-- Data to process follows --

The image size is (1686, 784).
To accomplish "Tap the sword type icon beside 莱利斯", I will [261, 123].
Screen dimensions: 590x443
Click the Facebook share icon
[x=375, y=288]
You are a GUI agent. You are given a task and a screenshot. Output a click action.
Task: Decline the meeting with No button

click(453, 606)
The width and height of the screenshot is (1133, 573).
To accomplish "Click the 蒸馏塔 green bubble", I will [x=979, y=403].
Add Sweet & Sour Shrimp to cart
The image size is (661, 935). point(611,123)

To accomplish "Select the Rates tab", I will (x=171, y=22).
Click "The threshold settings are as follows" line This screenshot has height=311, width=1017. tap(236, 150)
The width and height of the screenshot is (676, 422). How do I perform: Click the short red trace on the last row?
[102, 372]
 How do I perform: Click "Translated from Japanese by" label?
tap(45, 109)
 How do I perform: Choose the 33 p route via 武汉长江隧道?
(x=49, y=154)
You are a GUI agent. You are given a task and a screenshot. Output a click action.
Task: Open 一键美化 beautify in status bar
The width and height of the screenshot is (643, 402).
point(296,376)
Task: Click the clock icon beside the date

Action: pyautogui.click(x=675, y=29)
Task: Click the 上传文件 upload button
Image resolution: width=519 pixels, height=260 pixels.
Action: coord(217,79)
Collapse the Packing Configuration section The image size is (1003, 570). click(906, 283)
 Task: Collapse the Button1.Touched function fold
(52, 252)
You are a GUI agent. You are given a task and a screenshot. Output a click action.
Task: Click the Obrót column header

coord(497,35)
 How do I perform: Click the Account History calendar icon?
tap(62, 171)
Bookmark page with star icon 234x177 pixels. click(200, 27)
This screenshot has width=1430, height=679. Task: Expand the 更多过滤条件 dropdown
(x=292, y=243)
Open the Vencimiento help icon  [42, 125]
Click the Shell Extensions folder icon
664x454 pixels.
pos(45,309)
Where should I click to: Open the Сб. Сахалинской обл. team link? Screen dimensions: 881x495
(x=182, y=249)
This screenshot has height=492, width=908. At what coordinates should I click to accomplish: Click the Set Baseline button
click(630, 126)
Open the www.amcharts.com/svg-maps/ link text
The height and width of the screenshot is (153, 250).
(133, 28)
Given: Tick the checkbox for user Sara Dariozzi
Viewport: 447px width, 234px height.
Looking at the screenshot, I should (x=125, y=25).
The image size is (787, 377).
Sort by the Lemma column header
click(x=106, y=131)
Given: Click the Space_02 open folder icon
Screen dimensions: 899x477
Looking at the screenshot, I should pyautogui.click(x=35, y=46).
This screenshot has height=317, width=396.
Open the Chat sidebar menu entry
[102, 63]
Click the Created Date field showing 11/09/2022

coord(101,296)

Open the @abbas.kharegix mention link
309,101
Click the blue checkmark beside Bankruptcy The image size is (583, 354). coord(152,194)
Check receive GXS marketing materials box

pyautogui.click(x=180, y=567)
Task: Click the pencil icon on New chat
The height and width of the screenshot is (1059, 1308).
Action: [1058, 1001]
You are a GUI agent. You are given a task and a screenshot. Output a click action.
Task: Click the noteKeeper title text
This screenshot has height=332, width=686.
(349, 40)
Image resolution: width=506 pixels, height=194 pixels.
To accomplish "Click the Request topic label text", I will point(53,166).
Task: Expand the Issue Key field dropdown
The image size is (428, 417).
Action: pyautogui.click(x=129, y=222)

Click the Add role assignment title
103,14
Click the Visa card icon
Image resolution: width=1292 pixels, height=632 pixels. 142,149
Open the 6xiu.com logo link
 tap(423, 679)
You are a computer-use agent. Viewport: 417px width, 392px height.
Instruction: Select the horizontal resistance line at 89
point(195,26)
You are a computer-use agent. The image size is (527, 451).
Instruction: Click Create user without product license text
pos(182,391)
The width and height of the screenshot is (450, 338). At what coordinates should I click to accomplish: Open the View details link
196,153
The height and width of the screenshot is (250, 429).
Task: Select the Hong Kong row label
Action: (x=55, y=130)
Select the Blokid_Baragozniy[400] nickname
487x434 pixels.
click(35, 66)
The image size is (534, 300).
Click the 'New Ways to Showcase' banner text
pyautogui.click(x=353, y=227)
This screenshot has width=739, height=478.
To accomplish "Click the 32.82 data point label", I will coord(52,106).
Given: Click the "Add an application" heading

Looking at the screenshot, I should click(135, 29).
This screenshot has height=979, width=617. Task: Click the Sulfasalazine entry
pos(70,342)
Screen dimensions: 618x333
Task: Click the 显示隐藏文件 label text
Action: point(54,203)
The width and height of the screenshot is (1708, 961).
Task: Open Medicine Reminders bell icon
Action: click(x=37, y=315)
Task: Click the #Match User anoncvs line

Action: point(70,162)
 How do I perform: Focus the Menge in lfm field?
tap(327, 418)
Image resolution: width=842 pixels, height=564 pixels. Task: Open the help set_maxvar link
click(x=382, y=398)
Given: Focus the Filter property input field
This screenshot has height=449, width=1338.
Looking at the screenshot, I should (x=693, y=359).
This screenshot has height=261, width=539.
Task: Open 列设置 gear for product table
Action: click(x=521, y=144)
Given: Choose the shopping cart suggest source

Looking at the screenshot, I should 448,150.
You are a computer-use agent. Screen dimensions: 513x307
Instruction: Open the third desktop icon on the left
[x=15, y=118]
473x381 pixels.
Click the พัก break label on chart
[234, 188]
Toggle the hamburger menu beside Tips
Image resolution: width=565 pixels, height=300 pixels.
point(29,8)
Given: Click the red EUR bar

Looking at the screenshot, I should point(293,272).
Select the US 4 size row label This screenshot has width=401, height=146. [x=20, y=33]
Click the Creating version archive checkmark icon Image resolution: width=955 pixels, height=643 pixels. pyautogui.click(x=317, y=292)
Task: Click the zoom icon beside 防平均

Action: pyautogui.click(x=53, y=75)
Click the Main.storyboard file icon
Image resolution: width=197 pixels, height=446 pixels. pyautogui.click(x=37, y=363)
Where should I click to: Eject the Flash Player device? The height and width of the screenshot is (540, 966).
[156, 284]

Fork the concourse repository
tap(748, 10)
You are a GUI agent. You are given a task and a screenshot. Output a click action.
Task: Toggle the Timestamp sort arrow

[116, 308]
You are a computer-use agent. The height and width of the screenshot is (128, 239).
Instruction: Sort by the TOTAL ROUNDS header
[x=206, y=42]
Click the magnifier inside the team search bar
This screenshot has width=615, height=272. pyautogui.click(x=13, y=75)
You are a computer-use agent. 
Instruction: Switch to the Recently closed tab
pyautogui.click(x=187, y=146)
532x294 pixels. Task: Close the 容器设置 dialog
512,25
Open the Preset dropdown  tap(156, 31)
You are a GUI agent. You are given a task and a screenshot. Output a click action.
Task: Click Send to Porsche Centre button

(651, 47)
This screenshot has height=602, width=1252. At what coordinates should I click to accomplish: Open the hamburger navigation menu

-- Data to process concluded --

From the first line to the last, copy the records exactly as they appear above.

**Finished task**:
The image size is (1686, 784).
To accomplish "Tap the sword type icon beside 莱利斯", I will [261, 123].
Screen dimensions: 590x443
Click the Facebook share icon
[x=375, y=288]
You are a GUI agent. You are given a task and a screenshot. Output a click action.
Task: Decline the meeting with No button

click(453, 606)
The width and height of the screenshot is (1133, 573).
To accomplish "Click the 蒸馏塔 green bubble", I will [x=979, y=403].
Add Sweet & Sour Shrimp to cart
The image size is (661, 935). point(611,123)

To accomplish "Select the Rates tab", I will (x=171, y=22).
Click "The threshold settings are as follows" line This screenshot has height=311, width=1017. tap(236, 150)
The width and height of the screenshot is (676, 422). How do I perform: Click the short red trace on the last row?
[102, 372]
 How do I perform: Click "Translated from Japanese by" label?
tap(45, 109)
 How do I perform: Choose the 33 p route via 武汉长江隧道?
(x=49, y=154)
You are a GUI agent. You are given a task and a screenshot. Output a click action.
Task: Open 一键美化 beautify in status bar
The width and height of the screenshot is (643, 402).
point(296,376)
Task: Click the clock icon beside the date

Action: pyautogui.click(x=675, y=29)
Task: Click the 上传文件 upload button
Image resolution: width=519 pixels, height=260 pixels.
Action: coord(217,79)
Collapse the Packing Configuration section The image size is (1003, 570). click(906, 283)
 Task: Collapse the Button1.Touched function fold
(52, 252)
You are a GUI agent. You are given a task and a screenshot. Output a click action.
Task: Click the Obrót column header

coord(497,35)
 How do I perform: Click the Account History calendar icon?
tap(62, 171)
Bookmark page with star icon 234x177 pixels. click(200, 27)
This screenshot has width=1430, height=679. Task: Expand the 更多过滤条件 dropdown
(x=292, y=243)
Open the Vencimiento help icon  [42, 125]
Click the Shell Extensions folder icon
664x454 pixels.
pos(45,309)
Where should I click to: Open the Сб. Сахалинской обл. team link? Screen dimensions: 881x495
(x=182, y=249)
This screenshot has height=492, width=908. At what coordinates should I click to accomplish: Click the Set Baseline button
click(630, 126)
Open the www.amcharts.com/svg-maps/ link text
The height and width of the screenshot is (153, 250).
(133, 28)
Given: Tick the checkbox for user Sara Dariozzi
Viewport: 447px width, 234px height.
Looking at the screenshot, I should (x=125, y=25).
The image size is (787, 377).
Sort by the Lemma column header
click(x=106, y=131)
Given: Click the Space_02 open folder icon
Screen dimensions: 899x477
Looking at the screenshot, I should pyautogui.click(x=35, y=46).
This screenshot has height=317, width=396.
Open the Chat sidebar menu entry
[102, 63]
Click the Created Date field showing 11/09/2022

coord(101,296)

Open the @abbas.kharegix mention link
309,101
Click the blue checkmark beside Bankruptcy The image size is (583, 354). coord(152,194)
Check receive GXS marketing materials box

pyautogui.click(x=180, y=567)
Task: Click the pencil icon on New chat
The height and width of the screenshot is (1059, 1308).
Action: [1058, 1001]
You are a GUI agent. You are given a task and a screenshot. Output a click action.
Task: Click the noteKeeper title text
This screenshot has height=332, width=686.
(349, 40)
Image resolution: width=506 pixels, height=194 pixels.
To accomplish "Click the Request topic label text", I will point(53,166).
Task: Expand the Issue Key field dropdown
The image size is (428, 417).
Action: pyautogui.click(x=129, y=222)

Click the Add role assignment title
103,14
Click the Visa card icon
Image resolution: width=1292 pixels, height=632 pixels. 142,149
Open the 6xiu.com logo link
 tap(423, 679)
You are a computer-use agent. Viewport: 417px width, 392px height.
Instruction: Select the horizontal resistance line at 89
point(195,26)
You are a computer-use agent. The image size is (527, 451).
Instruction: Click Create user without product license text
pos(182,391)
The width and height of the screenshot is (450, 338). At what coordinates should I click to accomplish: Open the View details link
196,153
The height and width of the screenshot is (250, 429).
Task: Select the Hong Kong row label
Action: (x=55, y=130)
Select the Blokid_Baragozniy[400] nickname
487x434 pixels.
click(35, 66)
The image size is (534, 300).
Click the 'New Ways to Showcase' banner text
pyautogui.click(x=353, y=227)
This screenshot has width=739, height=478.
To accomplish "Click the 32.82 data point label", I will coord(52,106).
Given: Click the "Add an application" heading

Looking at the screenshot, I should click(135, 29).
This screenshot has height=979, width=617. Task: Click the Sulfasalazine entry
pos(70,342)
Screen dimensions: 618x333
Task: Click the 显示隐藏文件 label text
Action: point(54,203)
The width and height of the screenshot is (1708, 961).
Task: Open Medicine Reminders bell icon
Action: click(x=37, y=315)
Task: Click the #Match User anoncvs line

Action: point(70,162)
 How do I perform: Focus the Menge in lfm field?
tap(327, 418)
Image resolution: width=842 pixels, height=564 pixels. Task: Open the help set_maxvar link
click(x=382, y=398)
Given: Focus the Filter property input field
This screenshot has height=449, width=1338.
Looking at the screenshot, I should (x=693, y=359).
This screenshot has height=261, width=539.
Task: Open 列设置 gear for product table
Action: click(x=521, y=144)
Given: Choose the shopping cart suggest source

Looking at the screenshot, I should 448,150.
You are a computer-use agent. Screen dimensions: 513x307
Instruction: Open the third desktop icon on the left
[x=15, y=118]
473x381 pixels.
Click the พัก break label on chart
[234, 188]
Toggle the hamburger menu beside Tips
Image resolution: width=565 pixels, height=300 pixels.
point(29,8)
Given: Click the red EUR bar

Looking at the screenshot, I should point(293,272).
Select the US 4 size row label This screenshot has width=401, height=146. [x=20, y=33]
Click the Creating version archive checkmark icon Image resolution: width=955 pixels, height=643 pixels. pyautogui.click(x=317, y=292)
Task: Click the zoom icon beside 防平均

Action: pyautogui.click(x=53, y=75)
Click the Main.storyboard file icon
Image resolution: width=197 pixels, height=446 pixels. pyautogui.click(x=37, y=363)
Where should I click to: Eject the Flash Player device? The height and width of the screenshot is (540, 966).
[156, 284]

Fork the concourse repository
tap(748, 10)
You are a GUI agent. You are given a task and a screenshot. Output a click action.
Task: Toggle the Timestamp sort arrow

[116, 308]
You are a computer-use agent. The height and width of the screenshot is (128, 239).
Instruction: Sort by the TOTAL ROUNDS header
[x=206, y=42]
Click the magnifier inside the team search bar
This screenshot has width=615, height=272. pyautogui.click(x=13, y=75)
You are a computer-use agent. 
Instruction: Switch to the Recently closed tab
pyautogui.click(x=187, y=146)
532x294 pixels. Task: Close the 容器设置 dialog
512,25
Open the Preset dropdown  tap(156, 31)
You are a GUI agent. You are given a task and a screenshot. Output a click action.
Task: Click Send to Porsche Centre button

(651, 47)
This screenshot has height=602, width=1252. At what coordinates should I click to accomplish: Open the hamburger navigation menu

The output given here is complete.